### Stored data
★ ★ ★
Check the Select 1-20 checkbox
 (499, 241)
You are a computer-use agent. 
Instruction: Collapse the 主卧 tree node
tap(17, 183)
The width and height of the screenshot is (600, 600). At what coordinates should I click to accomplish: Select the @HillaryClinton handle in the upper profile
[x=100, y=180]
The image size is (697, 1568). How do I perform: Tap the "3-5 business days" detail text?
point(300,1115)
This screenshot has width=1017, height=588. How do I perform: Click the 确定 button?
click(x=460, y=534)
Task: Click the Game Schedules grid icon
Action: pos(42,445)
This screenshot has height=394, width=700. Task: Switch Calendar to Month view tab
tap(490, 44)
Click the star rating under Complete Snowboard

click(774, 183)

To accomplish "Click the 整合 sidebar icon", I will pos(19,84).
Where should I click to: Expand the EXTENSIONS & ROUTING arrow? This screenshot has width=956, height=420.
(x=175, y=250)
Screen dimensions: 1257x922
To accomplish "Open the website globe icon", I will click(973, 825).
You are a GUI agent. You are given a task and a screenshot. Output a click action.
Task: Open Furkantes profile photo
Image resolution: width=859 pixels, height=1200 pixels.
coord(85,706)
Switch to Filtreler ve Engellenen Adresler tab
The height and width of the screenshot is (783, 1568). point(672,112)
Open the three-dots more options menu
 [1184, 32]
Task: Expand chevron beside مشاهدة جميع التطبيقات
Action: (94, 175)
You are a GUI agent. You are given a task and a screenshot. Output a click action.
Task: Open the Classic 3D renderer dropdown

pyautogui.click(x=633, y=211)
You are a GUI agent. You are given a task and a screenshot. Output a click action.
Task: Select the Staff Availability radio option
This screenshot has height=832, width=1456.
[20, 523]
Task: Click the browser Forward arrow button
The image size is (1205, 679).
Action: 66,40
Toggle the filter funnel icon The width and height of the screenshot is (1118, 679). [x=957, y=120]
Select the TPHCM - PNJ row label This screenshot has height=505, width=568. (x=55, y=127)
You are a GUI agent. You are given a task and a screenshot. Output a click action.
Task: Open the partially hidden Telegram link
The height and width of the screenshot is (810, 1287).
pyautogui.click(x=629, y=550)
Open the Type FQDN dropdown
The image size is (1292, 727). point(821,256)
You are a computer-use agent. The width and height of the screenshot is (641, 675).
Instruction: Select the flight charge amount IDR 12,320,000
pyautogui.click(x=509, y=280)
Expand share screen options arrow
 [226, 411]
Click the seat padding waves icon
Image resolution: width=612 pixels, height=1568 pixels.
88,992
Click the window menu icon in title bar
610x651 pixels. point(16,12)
★ ★ ★
### Your instructions
Output every record above, exactly as written.

### Output for this task
Check the Select 1-20 checkbox
 (499, 241)
You are a computer-use agent. 
Instruction: Collapse the 主卧 tree node
tap(17, 183)
The width and height of the screenshot is (600, 600). At what coordinates should I click to accomplish: Select the @HillaryClinton handle in the upper profile
[x=100, y=180]
The image size is (697, 1568). How do I perform: Tap the "3-5 business days" detail text?
point(300,1115)
This screenshot has width=1017, height=588. How do I perform: Click the 确定 button?
click(x=460, y=534)
Task: Click the Game Schedules grid icon
Action: pos(42,445)
This screenshot has height=394, width=700. Task: Switch Calendar to Month view tab
tap(490, 44)
Click the star rating under Complete Snowboard

click(774, 183)

To accomplish "Click the 整合 sidebar icon", I will pos(19,84).
Where should I click to: Expand the EXTENSIONS & ROUTING arrow? This screenshot has width=956, height=420.
(x=175, y=250)
Screen dimensions: 1257x922
To accomplish "Open the website globe icon", I will click(973, 825).
You are a GUI agent. You are given a task and a screenshot. Output a click action.
Task: Open Furkantes profile photo
Image resolution: width=859 pixels, height=1200 pixels.
coord(85,706)
Switch to Filtreler ve Engellenen Adresler tab
The height and width of the screenshot is (783, 1568). point(672,112)
Open the three-dots more options menu
 [1184, 32]
Task: Expand chevron beside مشاهدة جميع التطبيقات
Action: (94, 175)
You are a GUI agent. You are given a task and a screenshot. Output a click action.
Task: Open the Classic 3D renderer dropdown

pyautogui.click(x=633, y=211)
You are a GUI agent. You are given a task and a screenshot. Output a click action.
Task: Select the Staff Availability radio option
This screenshot has height=832, width=1456.
[20, 523]
Task: Click the browser Forward arrow button
The image size is (1205, 679).
Action: 66,40
Toggle the filter funnel icon The width and height of the screenshot is (1118, 679). [x=957, y=120]
Select the TPHCM - PNJ row label This screenshot has height=505, width=568. (x=55, y=127)
You are a GUI agent. You are given a task and a screenshot. Output a click action.
Task: Open the partially hidden Telegram link
The height and width of the screenshot is (810, 1287).
pyautogui.click(x=629, y=550)
Open the Type FQDN dropdown
The image size is (1292, 727). point(821,256)
You are a computer-use agent. The width and height of the screenshot is (641, 675).
Instruction: Select the flight charge amount IDR 12,320,000
pyautogui.click(x=509, y=280)
Expand share screen options arrow
 [226, 411]
Click the seat padding waves icon
Image resolution: width=612 pixels, height=1568 pixels.
88,992
Click the window menu icon in title bar
610x651 pixels. point(16,12)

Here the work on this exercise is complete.